**Task material**
+++++

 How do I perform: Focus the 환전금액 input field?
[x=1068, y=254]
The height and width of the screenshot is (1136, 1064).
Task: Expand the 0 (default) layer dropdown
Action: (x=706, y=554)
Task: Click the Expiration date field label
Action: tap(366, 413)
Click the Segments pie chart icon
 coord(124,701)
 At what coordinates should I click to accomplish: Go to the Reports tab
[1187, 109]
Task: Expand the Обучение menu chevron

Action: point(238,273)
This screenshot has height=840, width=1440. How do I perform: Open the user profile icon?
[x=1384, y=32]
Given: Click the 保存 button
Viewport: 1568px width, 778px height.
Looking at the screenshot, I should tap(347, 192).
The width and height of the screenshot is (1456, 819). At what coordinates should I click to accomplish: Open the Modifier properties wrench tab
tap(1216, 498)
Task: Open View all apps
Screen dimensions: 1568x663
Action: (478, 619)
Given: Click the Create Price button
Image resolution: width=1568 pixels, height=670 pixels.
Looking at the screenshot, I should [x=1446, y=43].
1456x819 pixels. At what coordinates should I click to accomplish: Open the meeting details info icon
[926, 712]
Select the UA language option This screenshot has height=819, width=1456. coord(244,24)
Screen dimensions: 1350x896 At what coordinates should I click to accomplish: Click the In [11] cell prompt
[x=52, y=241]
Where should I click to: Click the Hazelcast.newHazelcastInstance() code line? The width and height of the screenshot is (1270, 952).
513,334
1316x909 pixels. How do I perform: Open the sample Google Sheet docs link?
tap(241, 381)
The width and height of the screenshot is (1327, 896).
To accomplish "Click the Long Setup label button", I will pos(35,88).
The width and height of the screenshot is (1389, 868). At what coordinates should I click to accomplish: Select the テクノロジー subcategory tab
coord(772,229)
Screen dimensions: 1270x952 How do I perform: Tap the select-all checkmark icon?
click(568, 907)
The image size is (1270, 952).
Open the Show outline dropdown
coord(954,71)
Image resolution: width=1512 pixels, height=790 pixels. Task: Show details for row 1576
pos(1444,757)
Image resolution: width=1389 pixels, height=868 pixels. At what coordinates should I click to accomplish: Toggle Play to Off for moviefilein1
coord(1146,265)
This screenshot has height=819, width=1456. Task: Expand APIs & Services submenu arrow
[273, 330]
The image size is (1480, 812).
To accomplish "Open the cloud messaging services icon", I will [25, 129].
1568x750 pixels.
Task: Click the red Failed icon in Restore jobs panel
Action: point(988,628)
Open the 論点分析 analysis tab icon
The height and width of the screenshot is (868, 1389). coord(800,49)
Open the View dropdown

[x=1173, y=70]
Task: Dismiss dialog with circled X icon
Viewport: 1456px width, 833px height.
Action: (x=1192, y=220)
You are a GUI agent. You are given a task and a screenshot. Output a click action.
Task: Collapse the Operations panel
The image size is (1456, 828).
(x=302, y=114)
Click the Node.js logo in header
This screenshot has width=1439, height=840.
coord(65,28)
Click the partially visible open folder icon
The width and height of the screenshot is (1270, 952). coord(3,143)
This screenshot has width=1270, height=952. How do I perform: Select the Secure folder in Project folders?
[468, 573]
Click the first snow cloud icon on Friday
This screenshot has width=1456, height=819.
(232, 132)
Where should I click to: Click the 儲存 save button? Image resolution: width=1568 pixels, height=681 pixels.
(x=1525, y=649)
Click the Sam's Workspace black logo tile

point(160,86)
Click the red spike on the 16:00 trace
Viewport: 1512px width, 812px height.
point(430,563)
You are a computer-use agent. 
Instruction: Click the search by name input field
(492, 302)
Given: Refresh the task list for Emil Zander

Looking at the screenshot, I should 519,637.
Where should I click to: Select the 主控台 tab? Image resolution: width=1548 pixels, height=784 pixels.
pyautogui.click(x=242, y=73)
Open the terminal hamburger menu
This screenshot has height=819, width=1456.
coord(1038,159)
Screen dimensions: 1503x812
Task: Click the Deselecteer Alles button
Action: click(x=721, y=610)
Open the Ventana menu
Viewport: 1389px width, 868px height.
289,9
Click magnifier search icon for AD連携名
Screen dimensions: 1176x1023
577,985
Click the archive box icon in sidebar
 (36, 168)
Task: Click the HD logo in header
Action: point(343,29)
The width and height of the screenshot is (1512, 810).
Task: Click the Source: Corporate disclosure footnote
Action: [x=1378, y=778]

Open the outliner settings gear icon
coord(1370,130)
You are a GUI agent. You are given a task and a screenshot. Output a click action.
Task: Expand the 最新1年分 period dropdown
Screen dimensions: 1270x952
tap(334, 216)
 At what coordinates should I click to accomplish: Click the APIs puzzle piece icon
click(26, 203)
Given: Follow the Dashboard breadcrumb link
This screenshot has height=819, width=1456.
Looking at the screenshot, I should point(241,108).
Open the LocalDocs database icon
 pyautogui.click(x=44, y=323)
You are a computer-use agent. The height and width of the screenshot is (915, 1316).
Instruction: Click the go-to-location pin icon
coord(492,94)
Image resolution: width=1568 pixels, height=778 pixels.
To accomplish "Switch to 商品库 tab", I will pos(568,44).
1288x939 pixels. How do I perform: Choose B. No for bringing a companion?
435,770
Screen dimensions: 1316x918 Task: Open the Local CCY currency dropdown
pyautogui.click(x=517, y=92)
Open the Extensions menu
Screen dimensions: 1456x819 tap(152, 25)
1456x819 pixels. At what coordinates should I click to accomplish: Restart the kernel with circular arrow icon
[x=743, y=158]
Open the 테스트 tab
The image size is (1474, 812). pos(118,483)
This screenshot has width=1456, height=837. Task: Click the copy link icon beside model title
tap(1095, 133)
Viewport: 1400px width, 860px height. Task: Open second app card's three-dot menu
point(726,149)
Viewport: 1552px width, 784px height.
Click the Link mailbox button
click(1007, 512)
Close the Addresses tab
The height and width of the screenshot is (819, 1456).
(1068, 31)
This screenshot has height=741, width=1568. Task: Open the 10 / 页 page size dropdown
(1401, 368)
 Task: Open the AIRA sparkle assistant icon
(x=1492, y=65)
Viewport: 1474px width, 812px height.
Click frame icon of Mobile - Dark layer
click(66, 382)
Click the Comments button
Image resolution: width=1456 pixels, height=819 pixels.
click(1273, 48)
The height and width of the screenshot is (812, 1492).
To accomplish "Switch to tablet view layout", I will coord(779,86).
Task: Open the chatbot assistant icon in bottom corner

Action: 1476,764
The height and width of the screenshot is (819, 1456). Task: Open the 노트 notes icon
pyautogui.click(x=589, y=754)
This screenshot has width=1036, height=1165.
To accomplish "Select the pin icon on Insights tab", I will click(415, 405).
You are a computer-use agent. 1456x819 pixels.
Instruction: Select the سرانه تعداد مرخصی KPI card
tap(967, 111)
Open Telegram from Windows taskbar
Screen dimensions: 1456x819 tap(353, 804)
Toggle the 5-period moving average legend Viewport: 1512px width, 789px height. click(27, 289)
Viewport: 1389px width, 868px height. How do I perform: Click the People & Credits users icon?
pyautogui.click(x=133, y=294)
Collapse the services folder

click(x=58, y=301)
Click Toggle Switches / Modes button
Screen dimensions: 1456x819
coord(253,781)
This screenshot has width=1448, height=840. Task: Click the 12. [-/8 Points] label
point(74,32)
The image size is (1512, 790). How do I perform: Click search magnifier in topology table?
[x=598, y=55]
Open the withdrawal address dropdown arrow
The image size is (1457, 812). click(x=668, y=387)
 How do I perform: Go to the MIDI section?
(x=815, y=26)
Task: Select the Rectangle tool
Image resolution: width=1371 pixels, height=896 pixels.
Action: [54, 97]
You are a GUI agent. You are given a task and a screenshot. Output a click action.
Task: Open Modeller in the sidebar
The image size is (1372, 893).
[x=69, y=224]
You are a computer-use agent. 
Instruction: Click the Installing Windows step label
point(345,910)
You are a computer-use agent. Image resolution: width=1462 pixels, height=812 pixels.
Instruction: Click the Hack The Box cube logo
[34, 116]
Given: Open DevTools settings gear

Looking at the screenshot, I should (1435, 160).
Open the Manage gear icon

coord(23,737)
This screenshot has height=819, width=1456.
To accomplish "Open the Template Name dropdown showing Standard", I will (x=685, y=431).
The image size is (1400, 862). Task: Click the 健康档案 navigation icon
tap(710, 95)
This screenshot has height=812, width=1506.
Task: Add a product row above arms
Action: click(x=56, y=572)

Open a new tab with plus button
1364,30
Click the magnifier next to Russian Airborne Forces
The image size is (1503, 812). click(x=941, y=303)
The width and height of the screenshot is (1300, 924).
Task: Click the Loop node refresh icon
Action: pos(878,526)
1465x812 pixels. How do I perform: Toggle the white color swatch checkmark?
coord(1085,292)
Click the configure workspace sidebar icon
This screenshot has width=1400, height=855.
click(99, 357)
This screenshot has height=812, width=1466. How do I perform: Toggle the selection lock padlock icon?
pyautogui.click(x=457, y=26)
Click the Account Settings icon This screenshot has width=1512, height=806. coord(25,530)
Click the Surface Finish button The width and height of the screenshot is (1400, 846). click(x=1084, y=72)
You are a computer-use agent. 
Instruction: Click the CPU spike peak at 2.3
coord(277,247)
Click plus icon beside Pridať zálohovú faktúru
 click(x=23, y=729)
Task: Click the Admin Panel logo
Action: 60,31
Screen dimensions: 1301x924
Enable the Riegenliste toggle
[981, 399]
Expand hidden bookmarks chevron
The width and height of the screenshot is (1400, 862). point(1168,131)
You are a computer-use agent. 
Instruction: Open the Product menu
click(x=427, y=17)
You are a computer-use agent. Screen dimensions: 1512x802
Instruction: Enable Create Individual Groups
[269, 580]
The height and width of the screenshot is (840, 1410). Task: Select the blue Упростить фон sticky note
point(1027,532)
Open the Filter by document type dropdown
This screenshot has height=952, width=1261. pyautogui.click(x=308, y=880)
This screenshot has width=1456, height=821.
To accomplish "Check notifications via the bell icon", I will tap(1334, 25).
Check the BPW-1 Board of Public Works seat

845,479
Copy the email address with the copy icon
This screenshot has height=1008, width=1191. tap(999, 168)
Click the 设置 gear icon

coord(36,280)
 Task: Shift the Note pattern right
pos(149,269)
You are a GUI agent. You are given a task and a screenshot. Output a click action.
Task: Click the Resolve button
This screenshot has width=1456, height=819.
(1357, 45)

+++++

**Brief**
Quote every line from the beginning of the entries up to and including the line that contains "Given: Click the 保存 button".

**The answer**
 How do I perform: Focus the 환전금액 input field?
[x=1068, y=254]
The height and width of the screenshot is (1136, 1064).
Task: Expand the 0 (default) layer dropdown
Action: (x=706, y=554)
Task: Click the Expiration date field label
Action: tap(366, 413)
Click the Segments pie chart icon
 coord(124,701)
 At what coordinates should I click to accomplish: Go to the Reports tab
[1187, 109]
Task: Expand the Обучение menu chevron

Action: point(238,273)
This screenshot has height=840, width=1440. How do I perform: Open the user profile icon?
[x=1384, y=32]
Given: Click the 保存 button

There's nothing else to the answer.